Совершенно очевидно, что это скорее богословская оценка post factum, чем историческое описание. Подразумеваемое отличие Иисуса от его современников состоит в том, что для них Бог не был присутствующим 31. Это отличие все еще базируется на отсутствии исследований иудаизма на предмет того, воспринимался ли в нем Бог как присутствующий; здесь скорее прочитывается богословская оценка значимости Иисуса для христиан. Заслуживает внимания, что подразумеваемое Борнкамом отличие то же самое, что предполагалось Буссетом, хотя выражено более сдержанно: Иисус — это живая реальность, в отличие от погрязших в мертвой эрудиции еврейских учителей, для которых Бог не был присутствующим. То же отличие, только выраженное в других терминах, мы видели у Бультмана.
Обсуждая Мф. 10:5 сл., и 8:11 сл. (оба эти места он, очевидно, считает подлинными), Борнкам приходит к тому же выводу относительно Иисуса и еврейского национализма, что и Бультман:
... Иисус никоим образом не заменял надежду на приход царства Божьего только для Израиля идеей царства Божьего, которое охватывает всех людей. Но не менее ясно, что словами Иисуса и его позицией иллюзия неотъемлемых (как считалось) законных прав Израиля и его отцов на царство подрывалась в корне и разрушалась (р. 78).
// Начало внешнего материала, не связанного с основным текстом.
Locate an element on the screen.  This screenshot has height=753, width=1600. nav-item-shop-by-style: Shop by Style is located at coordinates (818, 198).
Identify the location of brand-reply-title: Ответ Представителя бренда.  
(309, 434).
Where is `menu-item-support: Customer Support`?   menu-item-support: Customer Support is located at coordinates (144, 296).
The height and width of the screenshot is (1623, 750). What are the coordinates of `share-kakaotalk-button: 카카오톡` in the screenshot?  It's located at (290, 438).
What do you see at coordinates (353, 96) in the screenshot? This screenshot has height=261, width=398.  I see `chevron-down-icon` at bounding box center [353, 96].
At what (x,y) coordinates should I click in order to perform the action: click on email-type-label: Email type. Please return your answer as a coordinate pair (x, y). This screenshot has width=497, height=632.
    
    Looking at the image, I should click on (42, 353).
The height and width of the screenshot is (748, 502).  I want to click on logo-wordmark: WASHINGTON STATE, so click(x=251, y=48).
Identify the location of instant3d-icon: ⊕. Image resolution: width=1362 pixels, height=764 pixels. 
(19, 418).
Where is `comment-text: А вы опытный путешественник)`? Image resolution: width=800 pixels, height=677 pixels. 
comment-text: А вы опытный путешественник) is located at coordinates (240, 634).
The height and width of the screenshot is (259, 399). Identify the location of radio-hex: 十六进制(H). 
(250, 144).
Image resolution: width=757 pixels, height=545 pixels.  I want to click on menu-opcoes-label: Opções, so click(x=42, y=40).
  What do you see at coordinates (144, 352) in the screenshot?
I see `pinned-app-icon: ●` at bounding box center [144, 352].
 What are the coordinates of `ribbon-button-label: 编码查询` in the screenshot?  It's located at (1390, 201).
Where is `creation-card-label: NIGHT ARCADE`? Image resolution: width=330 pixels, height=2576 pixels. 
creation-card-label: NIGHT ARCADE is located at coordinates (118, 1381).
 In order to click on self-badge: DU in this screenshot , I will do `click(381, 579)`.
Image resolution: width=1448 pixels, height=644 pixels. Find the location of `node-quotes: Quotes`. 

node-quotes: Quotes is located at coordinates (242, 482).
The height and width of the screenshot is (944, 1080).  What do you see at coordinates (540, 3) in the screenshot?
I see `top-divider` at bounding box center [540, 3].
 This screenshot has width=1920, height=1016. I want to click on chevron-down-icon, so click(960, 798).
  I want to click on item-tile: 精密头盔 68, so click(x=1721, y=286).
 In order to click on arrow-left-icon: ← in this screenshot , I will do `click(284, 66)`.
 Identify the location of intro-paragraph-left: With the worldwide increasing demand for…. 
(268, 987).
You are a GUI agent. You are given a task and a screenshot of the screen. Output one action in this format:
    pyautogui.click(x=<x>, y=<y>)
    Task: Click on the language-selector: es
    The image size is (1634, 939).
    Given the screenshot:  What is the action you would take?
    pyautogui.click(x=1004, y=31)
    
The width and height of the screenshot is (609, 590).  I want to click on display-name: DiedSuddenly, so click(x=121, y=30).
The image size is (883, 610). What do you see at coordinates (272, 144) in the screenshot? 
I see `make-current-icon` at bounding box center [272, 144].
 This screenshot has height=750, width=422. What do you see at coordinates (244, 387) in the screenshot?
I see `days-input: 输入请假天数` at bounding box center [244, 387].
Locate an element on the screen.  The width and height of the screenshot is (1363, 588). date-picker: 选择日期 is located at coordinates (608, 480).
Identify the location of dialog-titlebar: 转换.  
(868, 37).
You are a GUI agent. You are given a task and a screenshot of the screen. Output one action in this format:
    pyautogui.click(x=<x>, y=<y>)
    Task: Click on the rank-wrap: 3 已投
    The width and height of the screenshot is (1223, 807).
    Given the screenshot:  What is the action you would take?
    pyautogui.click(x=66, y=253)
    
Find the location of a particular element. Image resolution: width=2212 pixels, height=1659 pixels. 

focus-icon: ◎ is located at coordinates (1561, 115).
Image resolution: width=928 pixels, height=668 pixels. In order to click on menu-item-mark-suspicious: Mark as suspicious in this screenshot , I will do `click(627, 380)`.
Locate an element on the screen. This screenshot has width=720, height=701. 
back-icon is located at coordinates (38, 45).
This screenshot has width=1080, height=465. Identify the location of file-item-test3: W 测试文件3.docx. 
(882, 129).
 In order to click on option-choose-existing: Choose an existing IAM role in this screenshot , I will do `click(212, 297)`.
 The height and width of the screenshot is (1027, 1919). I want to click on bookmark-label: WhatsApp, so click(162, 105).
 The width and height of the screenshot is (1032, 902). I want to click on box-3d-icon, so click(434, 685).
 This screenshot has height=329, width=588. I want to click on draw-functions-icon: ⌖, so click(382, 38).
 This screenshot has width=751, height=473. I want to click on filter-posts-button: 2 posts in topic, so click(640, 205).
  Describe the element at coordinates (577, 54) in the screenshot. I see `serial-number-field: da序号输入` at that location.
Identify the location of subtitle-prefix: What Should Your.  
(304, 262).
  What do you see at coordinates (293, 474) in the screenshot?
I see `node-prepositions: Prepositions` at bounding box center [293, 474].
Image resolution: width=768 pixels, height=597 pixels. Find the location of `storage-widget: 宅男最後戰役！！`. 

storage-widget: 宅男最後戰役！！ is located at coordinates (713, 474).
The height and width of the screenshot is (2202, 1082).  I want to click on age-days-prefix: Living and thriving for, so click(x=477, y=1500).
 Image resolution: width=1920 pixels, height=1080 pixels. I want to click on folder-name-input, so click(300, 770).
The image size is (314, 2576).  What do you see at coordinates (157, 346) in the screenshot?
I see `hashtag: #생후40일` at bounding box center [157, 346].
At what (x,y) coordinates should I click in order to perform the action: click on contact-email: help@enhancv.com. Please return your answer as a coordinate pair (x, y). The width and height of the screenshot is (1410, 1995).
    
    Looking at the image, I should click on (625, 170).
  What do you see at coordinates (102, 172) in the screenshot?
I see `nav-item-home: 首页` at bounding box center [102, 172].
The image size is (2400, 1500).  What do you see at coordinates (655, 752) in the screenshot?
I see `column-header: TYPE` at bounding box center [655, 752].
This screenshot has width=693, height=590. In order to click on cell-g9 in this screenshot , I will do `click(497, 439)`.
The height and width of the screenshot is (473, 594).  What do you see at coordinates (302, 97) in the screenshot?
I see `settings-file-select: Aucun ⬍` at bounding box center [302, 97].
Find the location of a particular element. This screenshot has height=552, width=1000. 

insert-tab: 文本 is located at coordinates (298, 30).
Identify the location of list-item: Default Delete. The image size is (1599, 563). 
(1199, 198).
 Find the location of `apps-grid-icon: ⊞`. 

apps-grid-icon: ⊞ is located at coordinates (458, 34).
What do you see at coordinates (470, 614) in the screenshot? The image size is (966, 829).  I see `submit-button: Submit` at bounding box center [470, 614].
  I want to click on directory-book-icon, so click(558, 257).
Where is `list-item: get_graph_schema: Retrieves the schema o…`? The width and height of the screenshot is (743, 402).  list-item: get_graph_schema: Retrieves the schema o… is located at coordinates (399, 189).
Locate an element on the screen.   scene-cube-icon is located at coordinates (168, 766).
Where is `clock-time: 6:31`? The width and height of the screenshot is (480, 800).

Борнкам, однако, иначе, чем его учитель, анализирует отношение Иисуса к закону: «Важнее всего... открытый конфликт с законом, ставший причиной растущей вражды со стороны фарисеев и книжников» (р. 97). Вначале он рассматривает закон о субботе, но приходит к выводу, что здесь Иисус возражал только против «казуистики субботы, развитой в иудаизме с величайшим педантизмом», но не против самой Торы (р. 97). Прямое противостояние Торе имело место по двум пунктам: законы чистоты (текст Мк. 7:14—23 считается аутентичным), хотя даже здесь Борнкам говорит, что Иисус, возможно, не считал этот спор атакой на закон; и закон о разводе. По этим двум пунктам Иисус показывает свою непревзойденную власть над законом. Однако намерение Иисуса заключалось не в том, чтобы «отменить писание и закон и заменить их своей собственной вестью». «Они были и остаются провозглашением воли Бога. Но для Иисуса воля Бога присутствует столь непосредственным образом, что буква закона может быть ею ограничена» (р. 99 f.). Вскоре, однако, оказывается, что Иисус, очевидно, не имея такого намерения, в действительности отменяет закон:
Он освобождает волю Бога из плена каменных таблиц и достигает сердца человека, ищущего уединения и безопасности за стенами соблюдения закона. Он отделяет закон Бога от «преданий человеческих» 9* и освобождает его, и делает человека пленником в новом смысле — человека, который обманывает себя, считая, что в существующей системе с его жизнью все в порядке (р. 105).